[Stored data entries]
—————

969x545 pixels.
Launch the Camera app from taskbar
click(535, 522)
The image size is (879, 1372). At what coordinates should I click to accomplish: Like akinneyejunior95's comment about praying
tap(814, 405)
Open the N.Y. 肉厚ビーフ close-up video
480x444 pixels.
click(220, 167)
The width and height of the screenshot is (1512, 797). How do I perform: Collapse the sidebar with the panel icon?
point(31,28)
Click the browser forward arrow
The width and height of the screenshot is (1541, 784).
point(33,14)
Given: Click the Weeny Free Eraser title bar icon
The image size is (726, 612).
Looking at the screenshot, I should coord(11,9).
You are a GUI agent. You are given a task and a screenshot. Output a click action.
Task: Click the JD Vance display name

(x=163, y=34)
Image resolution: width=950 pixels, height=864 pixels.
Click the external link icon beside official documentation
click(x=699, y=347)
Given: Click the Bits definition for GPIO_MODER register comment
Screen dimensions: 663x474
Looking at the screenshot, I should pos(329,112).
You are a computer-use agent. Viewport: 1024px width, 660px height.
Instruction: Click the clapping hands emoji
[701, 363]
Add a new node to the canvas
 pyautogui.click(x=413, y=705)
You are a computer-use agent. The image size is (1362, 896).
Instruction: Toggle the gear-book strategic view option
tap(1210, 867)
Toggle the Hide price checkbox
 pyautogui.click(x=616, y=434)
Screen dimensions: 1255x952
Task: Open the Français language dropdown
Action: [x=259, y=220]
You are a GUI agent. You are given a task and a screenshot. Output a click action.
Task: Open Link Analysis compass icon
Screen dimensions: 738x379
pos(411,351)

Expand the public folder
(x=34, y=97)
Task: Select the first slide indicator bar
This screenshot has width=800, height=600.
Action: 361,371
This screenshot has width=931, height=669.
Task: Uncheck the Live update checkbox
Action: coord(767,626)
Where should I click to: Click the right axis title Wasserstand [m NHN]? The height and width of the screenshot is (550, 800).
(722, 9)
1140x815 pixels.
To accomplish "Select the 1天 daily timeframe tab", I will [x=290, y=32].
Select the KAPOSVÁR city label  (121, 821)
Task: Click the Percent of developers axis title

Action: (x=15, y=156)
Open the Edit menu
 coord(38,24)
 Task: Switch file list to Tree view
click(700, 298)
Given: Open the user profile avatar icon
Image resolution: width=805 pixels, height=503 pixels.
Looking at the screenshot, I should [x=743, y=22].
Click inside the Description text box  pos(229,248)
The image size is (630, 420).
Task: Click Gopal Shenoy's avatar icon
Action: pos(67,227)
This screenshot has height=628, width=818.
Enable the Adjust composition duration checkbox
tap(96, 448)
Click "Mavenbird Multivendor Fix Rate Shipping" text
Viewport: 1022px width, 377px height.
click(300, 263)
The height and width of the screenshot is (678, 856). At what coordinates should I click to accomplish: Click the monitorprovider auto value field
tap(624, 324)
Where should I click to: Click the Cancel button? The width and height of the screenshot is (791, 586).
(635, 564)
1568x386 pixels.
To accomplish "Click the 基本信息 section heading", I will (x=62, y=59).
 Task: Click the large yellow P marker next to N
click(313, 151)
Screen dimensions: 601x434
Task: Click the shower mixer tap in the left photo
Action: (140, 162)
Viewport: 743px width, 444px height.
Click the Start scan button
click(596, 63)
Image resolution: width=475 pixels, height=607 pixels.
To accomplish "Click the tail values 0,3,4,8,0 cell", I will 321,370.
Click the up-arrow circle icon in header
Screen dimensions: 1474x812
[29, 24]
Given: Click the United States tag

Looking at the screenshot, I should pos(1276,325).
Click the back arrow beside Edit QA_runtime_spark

—————

### PROBLEM TO WORK ON
The records above need to be written out once more, exactly.

### ANSWER AREA
969x545 pixels.
Launch the Camera app from taskbar
click(535, 522)
The image size is (879, 1372). At what coordinates should I click to accomplish: Like akinneyejunior95's comment about praying
tap(814, 405)
Open the N.Y. 肉厚ビーフ close-up video
480x444 pixels.
click(220, 167)
The width and height of the screenshot is (1512, 797). How do I perform: Collapse the sidebar with the panel icon?
point(31,28)
Click the browser forward arrow
The width and height of the screenshot is (1541, 784).
point(33,14)
Given: Click the Weeny Free Eraser title bar icon
The image size is (726, 612).
Looking at the screenshot, I should coord(11,9).
You are a GUI agent. You are given a task and a screenshot. Output a click action.
Task: Click the JD Vance display name

(x=163, y=34)
Image resolution: width=950 pixels, height=864 pixels.
Click the external link icon beside official documentation
click(x=699, y=347)
Given: Click the Bits definition for GPIO_MODER register comment
Screen dimensions: 663x474
Looking at the screenshot, I should pos(329,112).
You are a computer-use agent. Viewport: 1024px width, 660px height.
Instruction: Click the clapping hands emoji
[701, 363]
Add a new node to the canvas
 pyautogui.click(x=413, y=705)
You are a computer-use agent. The image size is (1362, 896).
Instruction: Toggle the gear-book strategic view option
tap(1210, 867)
Toggle the Hide price checkbox
 pyautogui.click(x=616, y=434)
Screen dimensions: 1255x952
Task: Open the Français language dropdown
Action: [x=259, y=220]
You are a GUI agent. You are given a task and a screenshot. Output a click action.
Task: Open Link Analysis compass icon
Screen dimensions: 738x379
pos(411,351)

Expand the public folder
(x=34, y=97)
Task: Select the first slide indicator bar
This screenshot has width=800, height=600.
Action: 361,371
This screenshot has width=931, height=669.
Task: Uncheck the Live update checkbox
Action: coord(767,626)
Where should I click to: Click the right axis title Wasserstand [m NHN]? The height and width of the screenshot is (550, 800).
(722, 9)
1140x815 pixels.
To accomplish "Select the 1天 daily timeframe tab", I will [x=290, y=32].
Select the KAPOSVÁR city label  (121, 821)
Task: Click the Percent of developers axis title

Action: (x=15, y=156)
Open the Edit menu
 coord(38,24)
 Task: Switch file list to Tree view
click(700, 298)
Given: Open the user profile avatar icon
Image resolution: width=805 pixels, height=503 pixels.
Looking at the screenshot, I should [x=743, y=22].
Click inside the Description text box  pos(229,248)
The image size is (630, 420).
Task: Click Gopal Shenoy's avatar icon
Action: pos(67,227)
This screenshot has height=628, width=818.
Enable the Adjust composition duration checkbox
tap(96, 448)
Click "Mavenbird Multivendor Fix Rate Shipping" text
Viewport: 1022px width, 377px height.
click(300, 263)
The height and width of the screenshot is (678, 856). At what coordinates should I click to accomplish: Click the monitorprovider auto value field
tap(624, 324)
Where should I click to: Click the Cancel button? The width and height of the screenshot is (791, 586).
(635, 564)
1568x386 pixels.
To accomplish "Click the 基本信息 section heading", I will (x=62, y=59).
 Task: Click the large yellow P marker next to N
click(313, 151)
Screen dimensions: 601x434
Task: Click the shower mixer tap in the left photo
Action: (140, 162)
Viewport: 743px width, 444px height.
Click the Start scan button
click(596, 63)
Image resolution: width=475 pixels, height=607 pixels.
To accomplish "Click the tail values 0,3,4,8,0 cell", I will 321,370.
Click the up-arrow circle icon in header
Screen dimensions: 1474x812
[29, 24]
Given: Click the United States tag

Looking at the screenshot, I should pos(1276,325).
Click the back arrow beside Edit QA_runtime_spark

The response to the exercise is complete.